* [What is required]:
Rewrite all the items below as a numbered list, leaving out the blank lines and the pictures.

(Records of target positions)
◆ ◆ ◆ ◆ ◆ ◆ ◆
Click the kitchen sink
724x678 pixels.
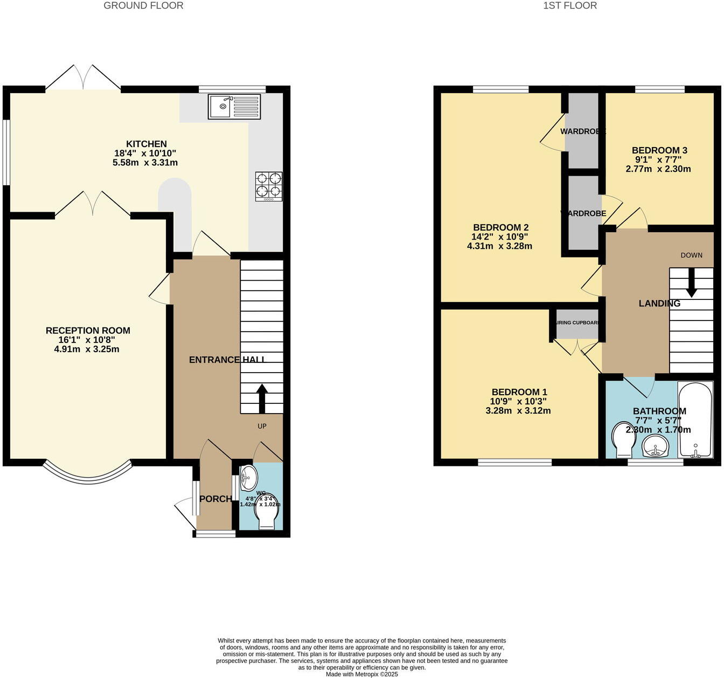tap(234, 107)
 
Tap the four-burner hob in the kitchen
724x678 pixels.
tap(268, 186)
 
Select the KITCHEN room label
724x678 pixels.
tap(147, 144)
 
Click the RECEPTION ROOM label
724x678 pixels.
tap(88, 331)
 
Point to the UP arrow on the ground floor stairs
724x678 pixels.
tap(262, 397)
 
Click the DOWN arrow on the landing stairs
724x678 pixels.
tap(691, 282)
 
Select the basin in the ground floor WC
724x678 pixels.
tap(248, 477)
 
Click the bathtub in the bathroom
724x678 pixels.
tap(695, 420)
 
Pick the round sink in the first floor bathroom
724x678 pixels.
tap(655, 446)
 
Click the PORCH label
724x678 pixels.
tap(215, 499)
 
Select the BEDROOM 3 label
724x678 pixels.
tap(659, 150)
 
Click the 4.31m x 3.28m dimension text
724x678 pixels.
tap(499, 246)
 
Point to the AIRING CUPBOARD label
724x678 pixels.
tap(577, 323)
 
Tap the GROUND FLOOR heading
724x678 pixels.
tap(143, 6)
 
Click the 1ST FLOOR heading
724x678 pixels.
tap(570, 6)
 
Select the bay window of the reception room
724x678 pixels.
tap(88, 473)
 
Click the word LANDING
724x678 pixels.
tap(659, 304)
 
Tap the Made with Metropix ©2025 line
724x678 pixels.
tap(361, 674)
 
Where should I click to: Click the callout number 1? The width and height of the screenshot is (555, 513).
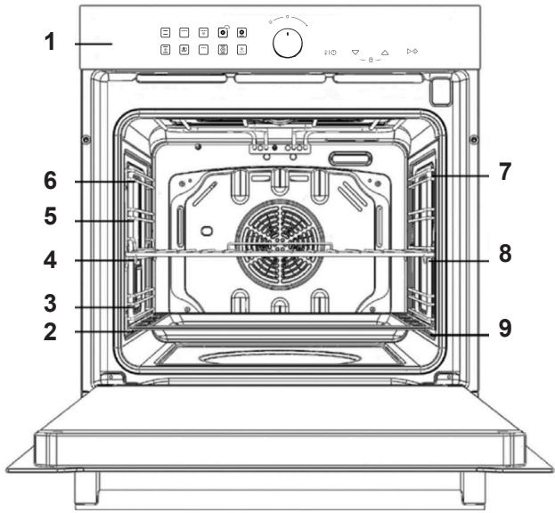tap(50, 42)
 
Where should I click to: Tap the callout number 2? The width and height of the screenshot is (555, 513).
tap(50, 332)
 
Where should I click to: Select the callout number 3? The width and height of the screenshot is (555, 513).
tap(50, 304)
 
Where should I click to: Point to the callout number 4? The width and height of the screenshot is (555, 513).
tap(50, 260)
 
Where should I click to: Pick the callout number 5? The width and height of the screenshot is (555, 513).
tap(50, 216)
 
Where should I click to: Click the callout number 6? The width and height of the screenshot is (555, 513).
tap(50, 181)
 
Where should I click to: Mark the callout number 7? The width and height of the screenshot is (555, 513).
tap(505, 172)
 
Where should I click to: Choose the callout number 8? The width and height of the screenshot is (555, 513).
tap(505, 254)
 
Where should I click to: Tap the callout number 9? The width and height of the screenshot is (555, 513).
tap(505, 328)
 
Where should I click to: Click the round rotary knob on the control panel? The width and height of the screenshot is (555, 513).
tap(288, 44)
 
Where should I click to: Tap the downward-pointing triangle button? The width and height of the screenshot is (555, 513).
tap(355, 53)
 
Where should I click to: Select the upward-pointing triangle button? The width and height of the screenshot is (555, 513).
tap(385, 53)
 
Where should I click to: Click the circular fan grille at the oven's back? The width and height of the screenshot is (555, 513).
tap(281, 243)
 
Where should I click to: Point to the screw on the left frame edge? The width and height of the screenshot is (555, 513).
tap(86, 139)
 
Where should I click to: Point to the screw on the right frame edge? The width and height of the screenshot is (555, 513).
tap(474, 139)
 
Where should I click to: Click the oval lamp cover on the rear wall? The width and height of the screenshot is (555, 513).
tap(350, 159)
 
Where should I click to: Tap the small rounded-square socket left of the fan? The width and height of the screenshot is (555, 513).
tap(207, 231)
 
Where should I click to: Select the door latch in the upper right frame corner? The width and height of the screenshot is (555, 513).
tap(441, 92)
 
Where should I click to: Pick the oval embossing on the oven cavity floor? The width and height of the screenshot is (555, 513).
◆ ◆ ◆ ◆ ◆ ◆ ◆
* [Expected answer]:
1. Click the kitchen sink
2. 724x678 pixels.
3. tap(234, 107)
4. Tap the four-burner hob in the kitchen
5. 724x678 pixels.
6. tap(268, 186)
7. Select the KITCHEN room label
8. 724x678 pixels.
9. tap(147, 144)
10. Click the RECEPTION ROOM label
11. 724x678 pixels.
12. tap(88, 331)
13. Point to the UP arrow on the ground floor stairs
14. 724x678 pixels.
15. tap(262, 397)
16. Click the DOWN arrow on the landing stairs
17. 724x678 pixels.
18. tap(691, 282)
19. Select the basin in the ground floor WC
20. 724x678 pixels.
21. tap(248, 477)
22. Click the bathtub in the bathroom
23. 724x678 pixels.
24. tap(695, 420)
25. Pick the round sink in the first floor bathroom
26. 724x678 pixels.
27. tap(655, 446)
28. Click the PORCH label
29. 724x678 pixels.
30. tap(215, 499)
31. Select the BEDROOM 3 label
32. 724x678 pixels.
33. tap(659, 150)
34. Click the 4.31m x 3.28m dimension text
35. 724x678 pixels.
36. tap(499, 246)
37. Point to the AIRING CUPBOARD label
38. 724x678 pixels.
39. tap(577, 323)
40. Tap the GROUND FLOOR heading
41. 724x678 pixels.
42. tap(143, 6)
43. Click the 1ST FLOOR heading
44. 724x678 pixels.
45. tap(570, 6)
46. Select the bay window of the reception room
47. 724x678 pixels.
48. tap(88, 473)
49. Click the word LANDING
50. 724x678 pixels.
51. tap(659, 304)
52. Tap the Made with Metropix ©2025 line
53. 724x678 pixels.
54. tap(361, 674)
55. Where should I click to: Click the callout number 1? The width and height of the screenshot is (555, 513).
56. tap(50, 42)
57. Where should I click to: Tap the callout number 2? The width and height of the screenshot is (555, 513).
58. tap(50, 332)
59. Where should I click to: Select the callout number 3? The width and height of the screenshot is (555, 513).
60. tap(50, 304)
61. Where should I click to: Point to the callout number 4? The width and height of the screenshot is (555, 513).
62. tap(50, 260)
63. Where should I click to: Pick the callout number 5? The width and height of the screenshot is (555, 513).
64. tap(50, 216)
65. Where should I click to: Click the callout number 6? The width and height of the screenshot is (555, 513).
66. tap(50, 181)
67. Where should I click to: Mark the callout number 7? The width and height of the screenshot is (555, 513).
68. tap(505, 172)
69. Where should I click to: Choose the callout number 8? The width and height of the screenshot is (555, 513).
70. tap(505, 254)
71. Where should I click to: Tap the callout number 9? The width and height of the screenshot is (555, 513).
72. tap(505, 328)
73. Where should I click to: Click the round rotary knob on the control panel? The width and height of the screenshot is (555, 513).
74. tap(288, 44)
75. Where should I click to: Tap the downward-pointing triangle button? The width and height of the screenshot is (555, 513).
76. tap(355, 53)
77. Where should I click to: Select the upward-pointing triangle button? The width and height of the screenshot is (555, 513).
78. tap(385, 53)
79. Where should I click to: Click the circular fan grille at the oven's back? The width and height of the screenshot is (555, 513).
80. tap(281, 243)
81. Where should I click to: Point to the screw on the left frame edge? The width and height of the screenshot is (555, 513).
82. tap(86, 139)
83. Where should I click to: Point to the screw on the right frame edge? The width and height of the screenshot is (555, 513).
84. tap(474, 139)
85. Where should I click to: Click the oval lamp cover on the rear wall? The width and height of the screenshot is (555, 513).
86. tap(350, 159)
87. Where should I click to: Tap the small rounded-square socket left of the fan? The width and height of the screenshot is (555, 513).
88. tap(207, 231)
89. Where should I click to: Select the door latch in the upper right frame corner? The width and height of the screenshot is (555, 513).
90. tap(441, 92)
91. Where should I click to: Pick the oval embossing on the oven cavity floor? The width and height of the screenshot is (555, 513).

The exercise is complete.